**Exercise directions**
Find each line in the items below that contains the string "size", and copy every such line.
————————
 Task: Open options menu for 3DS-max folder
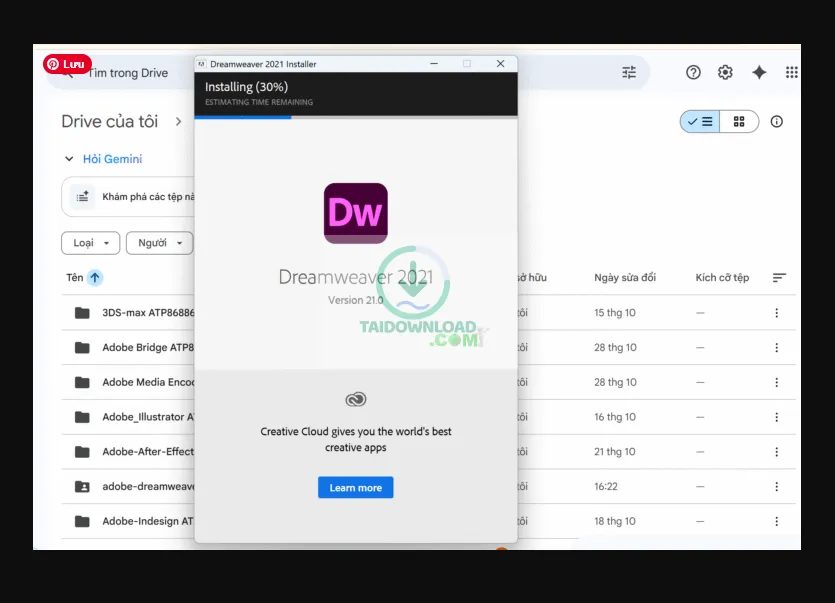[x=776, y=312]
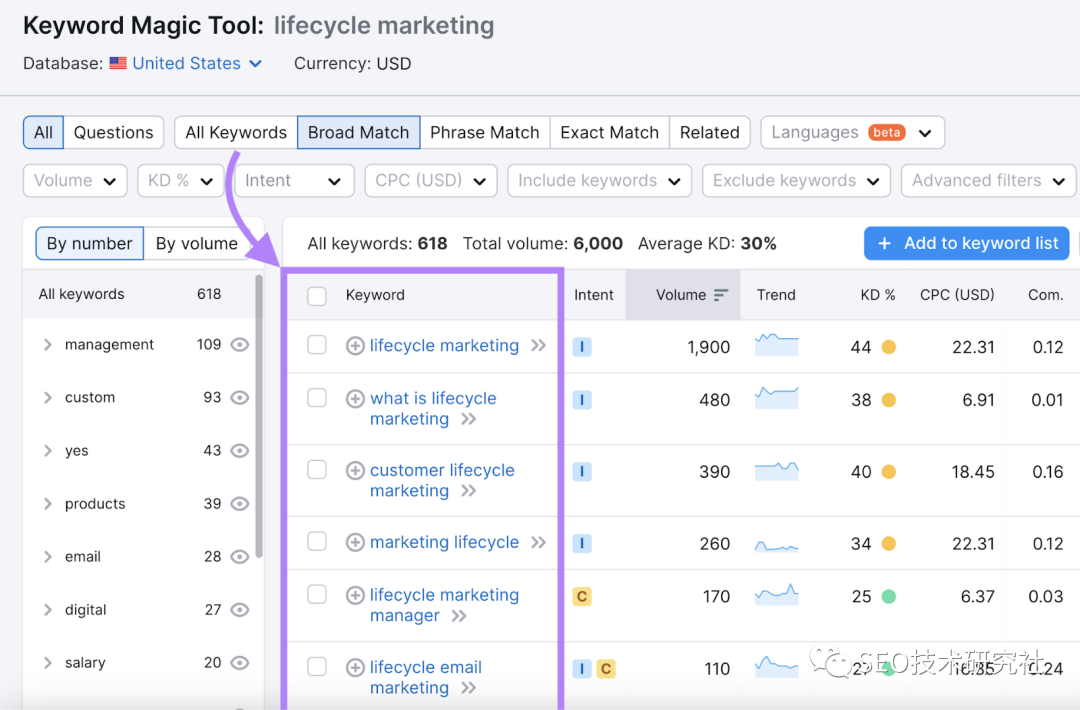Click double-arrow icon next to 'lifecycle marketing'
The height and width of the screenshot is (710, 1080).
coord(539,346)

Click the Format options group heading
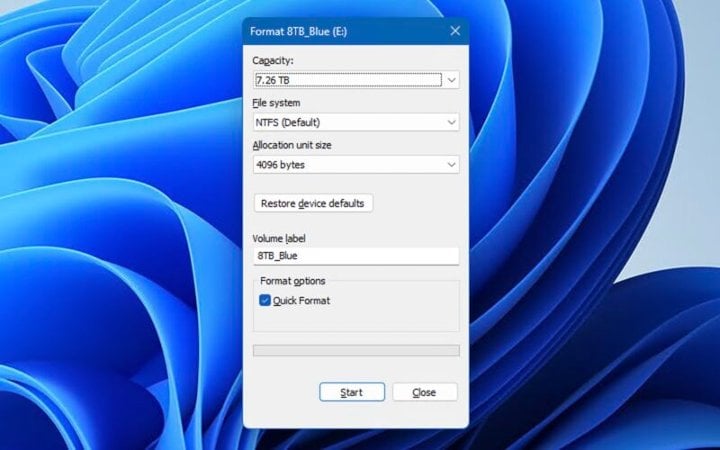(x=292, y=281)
————————
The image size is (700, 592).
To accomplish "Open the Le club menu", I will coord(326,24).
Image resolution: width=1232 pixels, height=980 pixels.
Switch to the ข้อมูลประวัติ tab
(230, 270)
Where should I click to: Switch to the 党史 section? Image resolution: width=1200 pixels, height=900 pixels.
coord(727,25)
————————
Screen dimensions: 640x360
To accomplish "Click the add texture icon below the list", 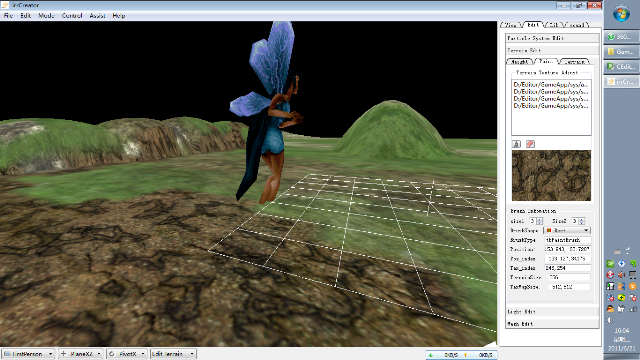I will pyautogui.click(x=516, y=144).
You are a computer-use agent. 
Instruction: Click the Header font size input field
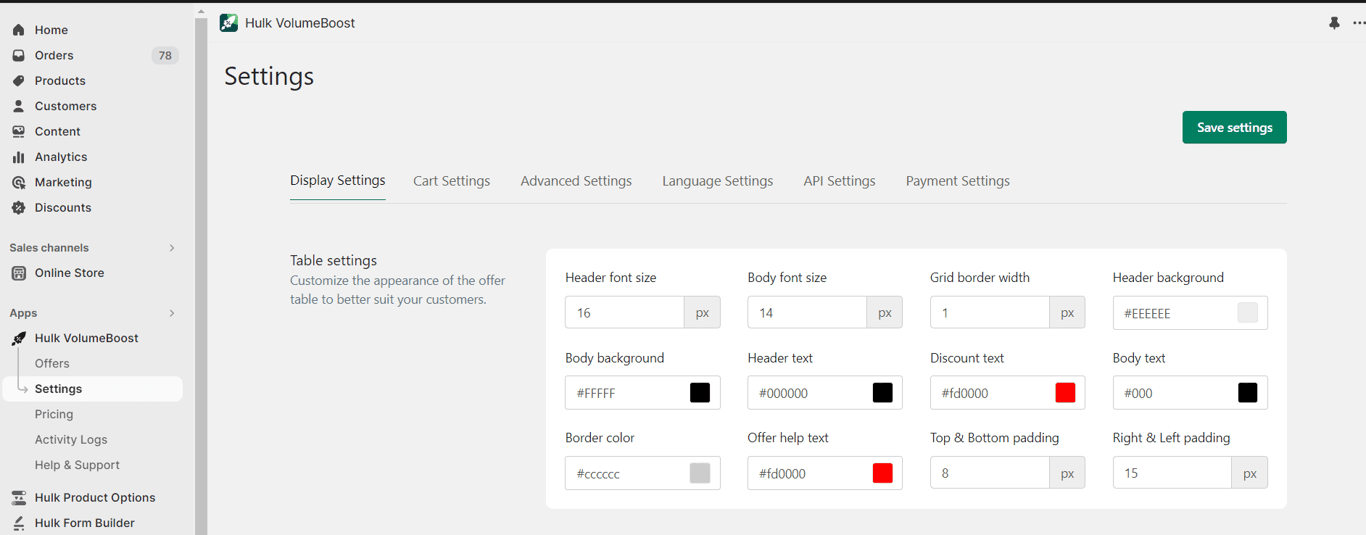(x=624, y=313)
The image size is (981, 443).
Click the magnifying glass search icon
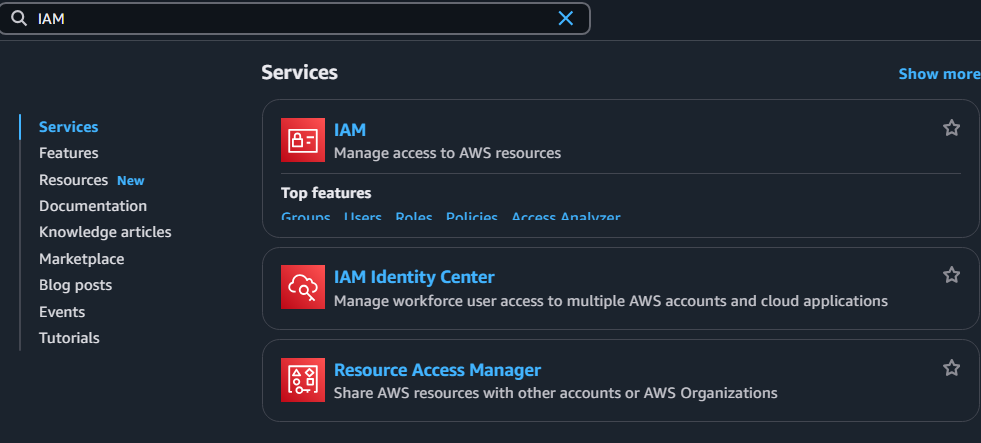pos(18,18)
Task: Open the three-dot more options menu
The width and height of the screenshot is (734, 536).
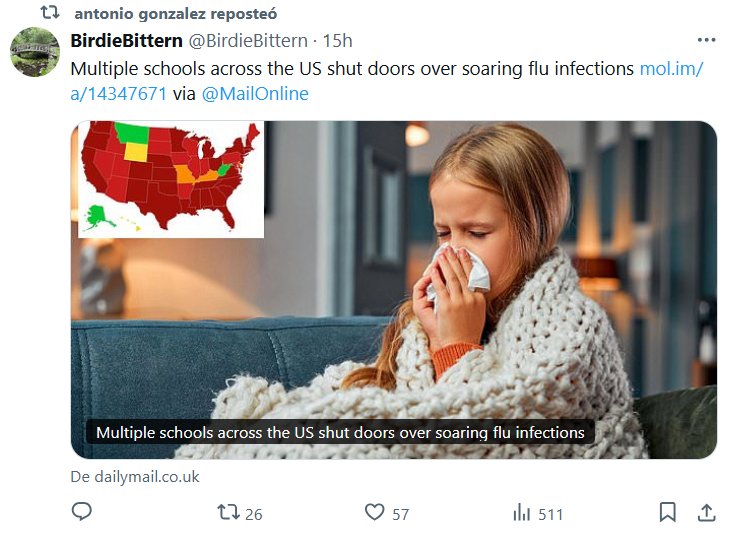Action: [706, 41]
————————
**Solution for this exercise**
The image size is (700, 592).
Instruction: Click the Header font size input field
The image size is (981, 443).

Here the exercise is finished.